## What you should do
Please format the records as a numbered list, starting with the line that contains "Image resolution: width=1200" and continuing through the end of the records, with blank lines left out.

## Given data
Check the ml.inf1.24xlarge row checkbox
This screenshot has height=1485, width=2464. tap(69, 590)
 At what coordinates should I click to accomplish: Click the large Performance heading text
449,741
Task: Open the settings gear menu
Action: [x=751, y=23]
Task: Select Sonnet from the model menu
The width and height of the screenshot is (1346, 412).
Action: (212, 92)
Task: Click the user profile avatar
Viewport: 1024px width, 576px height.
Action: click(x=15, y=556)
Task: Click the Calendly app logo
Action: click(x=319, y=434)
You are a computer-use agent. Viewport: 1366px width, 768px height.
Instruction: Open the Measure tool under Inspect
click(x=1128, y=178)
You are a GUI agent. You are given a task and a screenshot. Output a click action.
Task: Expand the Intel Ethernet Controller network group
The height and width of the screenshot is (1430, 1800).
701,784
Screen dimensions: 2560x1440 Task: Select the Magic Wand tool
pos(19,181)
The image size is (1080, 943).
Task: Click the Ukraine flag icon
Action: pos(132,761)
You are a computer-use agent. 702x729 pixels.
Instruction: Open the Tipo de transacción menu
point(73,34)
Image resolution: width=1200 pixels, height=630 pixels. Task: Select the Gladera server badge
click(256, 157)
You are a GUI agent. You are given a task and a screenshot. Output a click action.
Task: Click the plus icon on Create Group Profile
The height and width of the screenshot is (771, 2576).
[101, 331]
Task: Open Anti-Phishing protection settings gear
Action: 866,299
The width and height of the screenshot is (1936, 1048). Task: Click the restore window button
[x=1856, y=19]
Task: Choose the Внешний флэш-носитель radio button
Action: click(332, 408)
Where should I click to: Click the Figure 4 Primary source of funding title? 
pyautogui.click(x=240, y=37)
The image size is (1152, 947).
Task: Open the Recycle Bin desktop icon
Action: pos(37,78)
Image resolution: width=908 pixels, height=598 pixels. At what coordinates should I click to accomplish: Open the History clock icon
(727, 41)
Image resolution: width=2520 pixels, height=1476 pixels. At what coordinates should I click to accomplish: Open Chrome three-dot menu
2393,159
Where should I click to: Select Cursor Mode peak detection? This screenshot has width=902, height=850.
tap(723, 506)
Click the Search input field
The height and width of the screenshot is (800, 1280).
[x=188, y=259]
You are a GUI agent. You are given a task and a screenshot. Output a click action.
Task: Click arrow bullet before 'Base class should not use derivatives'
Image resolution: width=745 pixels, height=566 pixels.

## Reply to the exercise
1. Image resolution: width=1200 pixels, height=630 pixels. Task: Select the Gladera server badge
2. click(256, 157)
3. You are a GUI agent. You are given a task and a screenshot. Output a click action.
4. Task: Click the plus icon on Create Group Profile
5. The height and width of the screenshot is (771, 2576).
6. [101, 331]
7. Task: Open Anti-Phishing protection settings gear
8. Action: 866,299
9. The width and height of the screenshot is (1936, 1048). Task: Click the restore window button
10. [x=1856, y=19]
11. Task: Choose the Внешний флэш-носитель radio button
12. Action: click(332, 408)
13. Where should I click to: Click the Figure 4 Primary source of funding title? 
14. pyautogui.click(x=240, y=37)
15. The image size is (1152, 947).
16. Task: Open the Recycle Bin desktop icon
17. Action: pos(37,78)
18. Image resolution: width=908 pixels, height=598 pixels. At what coordinates should I click to accomplish: Open the History clock icon
19. (727, 41)
20. Image resolution: width=2520 pixels, height=1476 pixels. At what coordinates should I click to accomplish: Open Chrome three-dot menu
21. 2393,159
22. Where should I click to: Select Cursor Mode peak detection? This screenshot has width=902, height=850.
23. tap(723, 506)
24. Click the Search input field
25. The height and width of the screenshot is (800, 1280).
26. [x=188, y=259]
27. You are a GUI agent. You are given a task and a screenshot. Output a click action.
28. Task: Click arrow bullet before 'Base class should not use derivatives'
29. Image resolution: width=745 pixels, height=566 pixels.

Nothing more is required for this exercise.